======== DATA PROVIDED
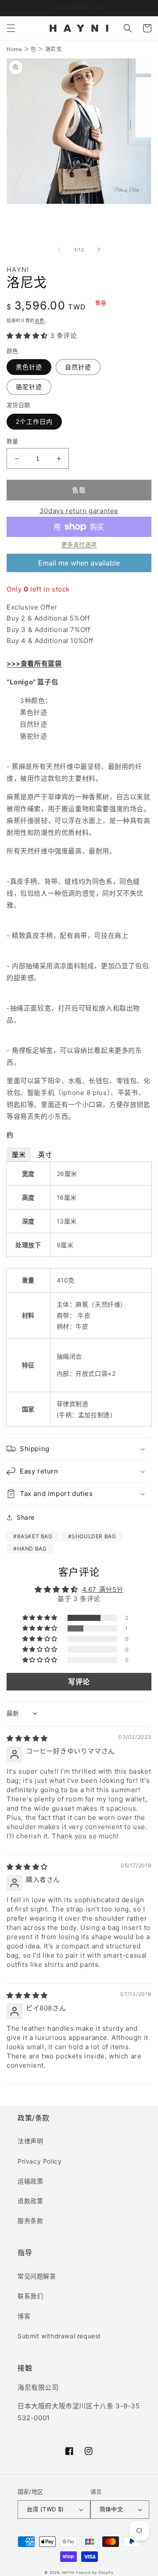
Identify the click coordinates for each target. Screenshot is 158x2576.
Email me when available (79, 563)
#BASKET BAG (33, 1536)
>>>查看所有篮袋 (34, 663)
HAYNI (68, 2572)
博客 (24, 2316)
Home (14, 49)
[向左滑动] (59, 249)
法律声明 (30, 2141)
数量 (12, 441)
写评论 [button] (79, 1681)
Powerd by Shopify (95, 2572)
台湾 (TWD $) (45, 2509)
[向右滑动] (98, 249)
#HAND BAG (30, 1548)
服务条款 (30, 2220)
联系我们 (30, 2296)
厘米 (18, 1154)
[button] (11, 28)
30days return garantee (79, 511)
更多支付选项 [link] (79, 544)
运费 (39, 320)
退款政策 (30, 2201)
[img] (27, 1738)
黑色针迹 (29, 367)
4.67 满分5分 (102, 1589)
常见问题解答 (37, 2276)
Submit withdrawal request (59, 2336)
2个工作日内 (34, 421)
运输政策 (30, 2181)
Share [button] (26, 1517)
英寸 (45, 1154)
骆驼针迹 (29, 386)
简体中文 (111, 2509)
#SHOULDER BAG (92, 1536)
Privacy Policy (39, 2161)
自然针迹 (78, 367)
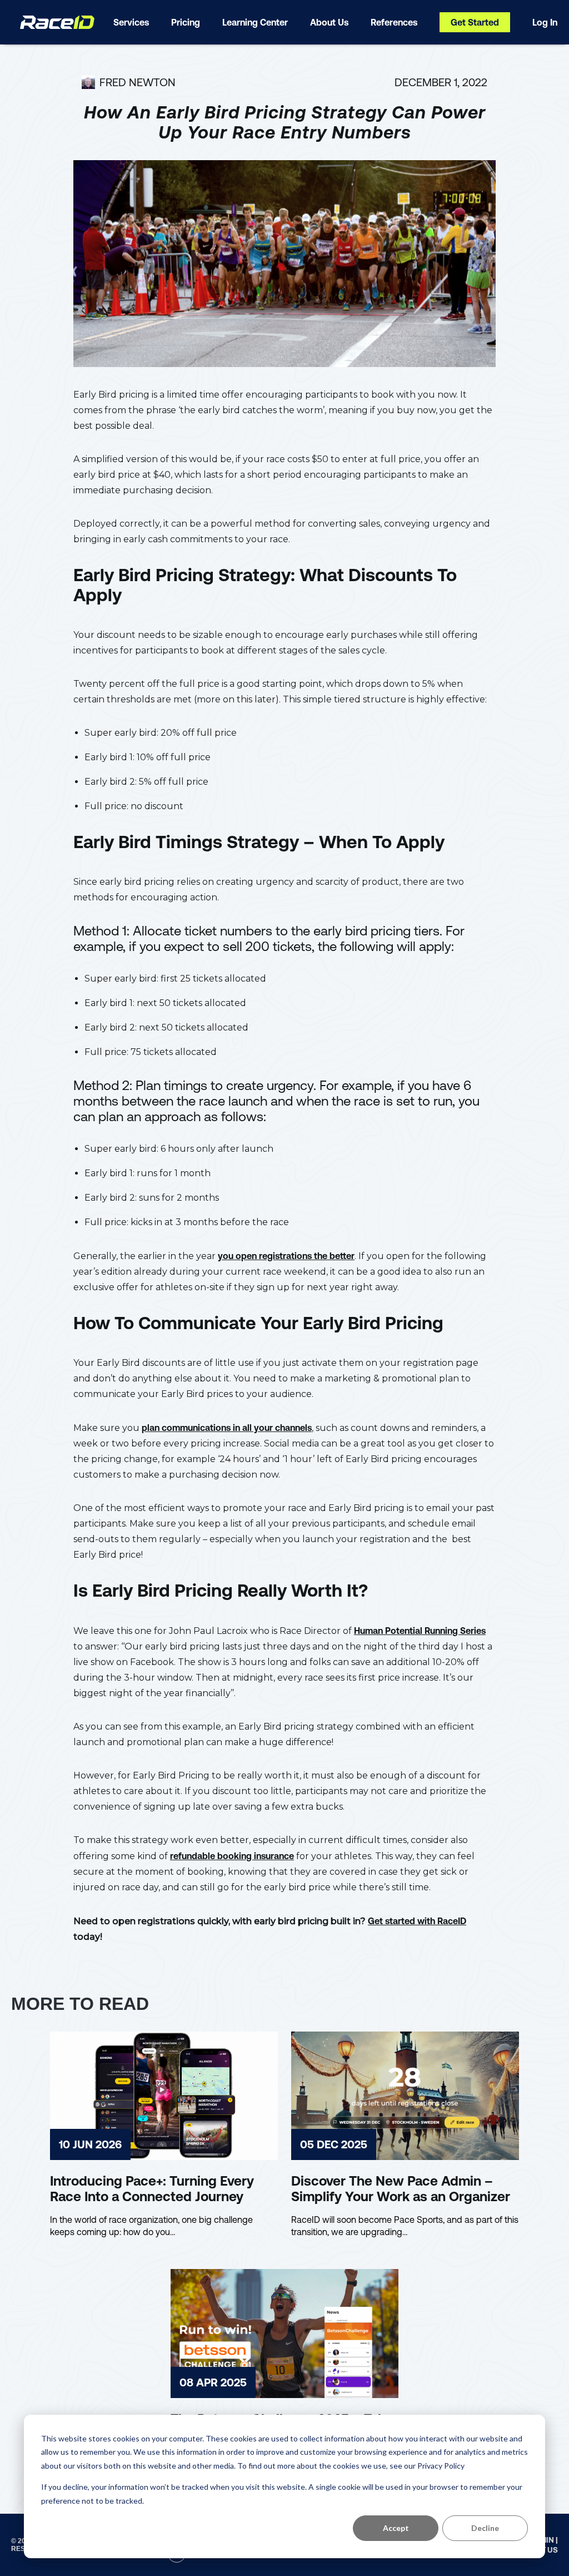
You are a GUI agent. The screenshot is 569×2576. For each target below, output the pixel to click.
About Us (329, 22)
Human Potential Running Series (420, 1631)
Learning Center (255, 22)
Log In (544, 22)
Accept (396, 2528)
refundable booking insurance (232, 1856)
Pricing (185, 22)
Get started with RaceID (417, 1921)
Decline (485, 2528)
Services (131, 22)
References (394, 22)
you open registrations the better (286, 1256)
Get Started (475, 22)
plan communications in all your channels (227, 1428)
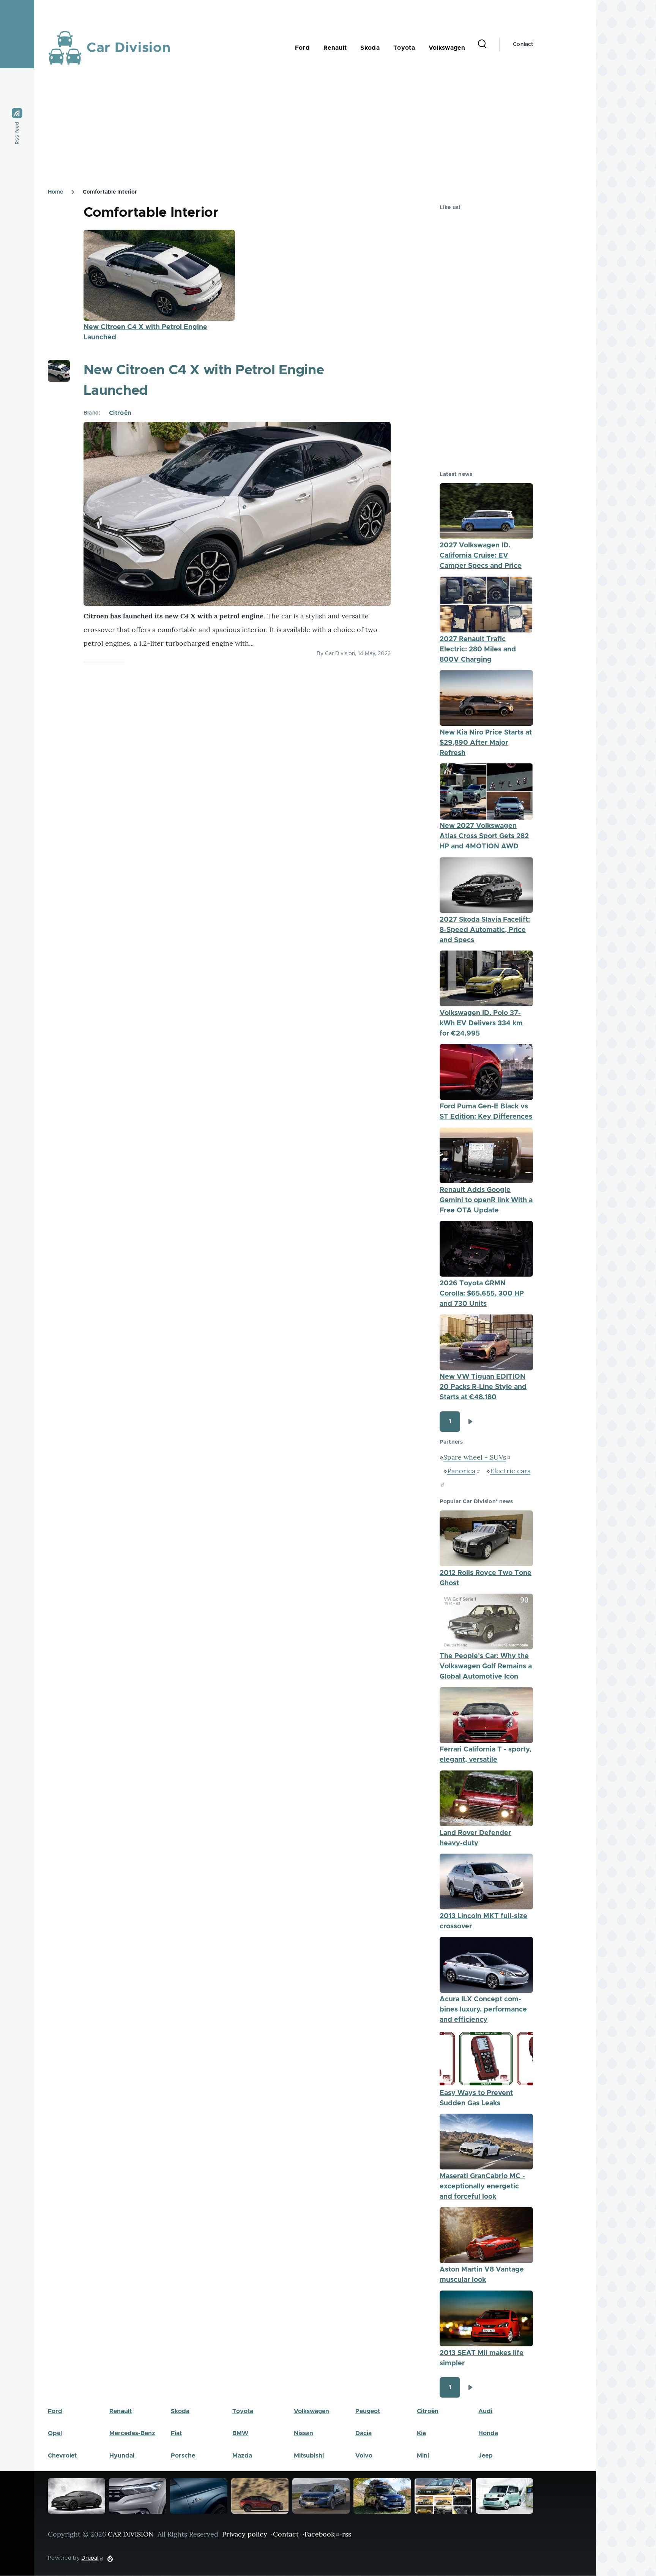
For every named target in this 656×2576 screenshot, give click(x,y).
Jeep (485, 2456)
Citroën (120, 413)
================
## ABOUT THIS EXERCISE
Leaving out any images, restate every record word for word.

## RESULT BELOW
Identify the click coordinates for each target. Screenshot is 158x2576.
Email me when available (79, 563)
#BASKET BAG (33, 1536)
>>>查看所有篮袋 (34, 663)
HAYNI (68, 2572)
博客 (24, 2316)
Home (14, 49)
[向左滑动] (59, 249)
法律声明 (30, 2141)
数量 (12, 441)
写评论 [button] (79, 1681)
Powerd by Shopify (95, 2572)
台湾 (TWD $) (45, 2509)
[向右滑动] (98, 249)
#HAND BAG (30, 1548)
服务条款 (30, 2220)
联系我们 (30, 2296)
厘米 (18, 1154)
[button] (11, 28)
30days return garantee (79, 511)
更多支付选项 [link] (79, 544)
运费 (39, 320)
退款政策 (30, 2201)
[img] (27, 1738)
黑色针迹 (29, 367)
4.67 满分5分 (102, 1589)
常见问题解答 (37, 2276)
Submit withdrawal request (59, 2336)
2个工作日内 (34, 421)
运输政策 (30, 2181)
Share [button] (26, 1517)
英寸 (45, 1154)
骆驼针迹 (29, 386)
简体中文 (111, 2509)
#SHOULDER BAG (92, 1536)
Privacy Policy (39, 2161)
自然针迹 (78, 367)
You are a GUI agent. The screenshot is 569×2576. For each target below, output the pixel to click.
About Us (329, 22)
Human Potential Running Series (420, 1631)
Learning Center (255, 22)
Log In (544, 22)
Accept (396, 2528)
refundable booking insurance (232, 1856)
Pricing (185, 22)
Get started with RaceID (417, 1921)
Decline (485, 2528)
Services (131, 22)
References (394, 22)
you open registrations the better (286, 1256)
Get Started (475, 22)
plan communications in all your channels (227, 1428)
For every named target in this 656×2576 screenshot, give click(x,y).
Jeep (485, 2456)
Citroën (120, 413)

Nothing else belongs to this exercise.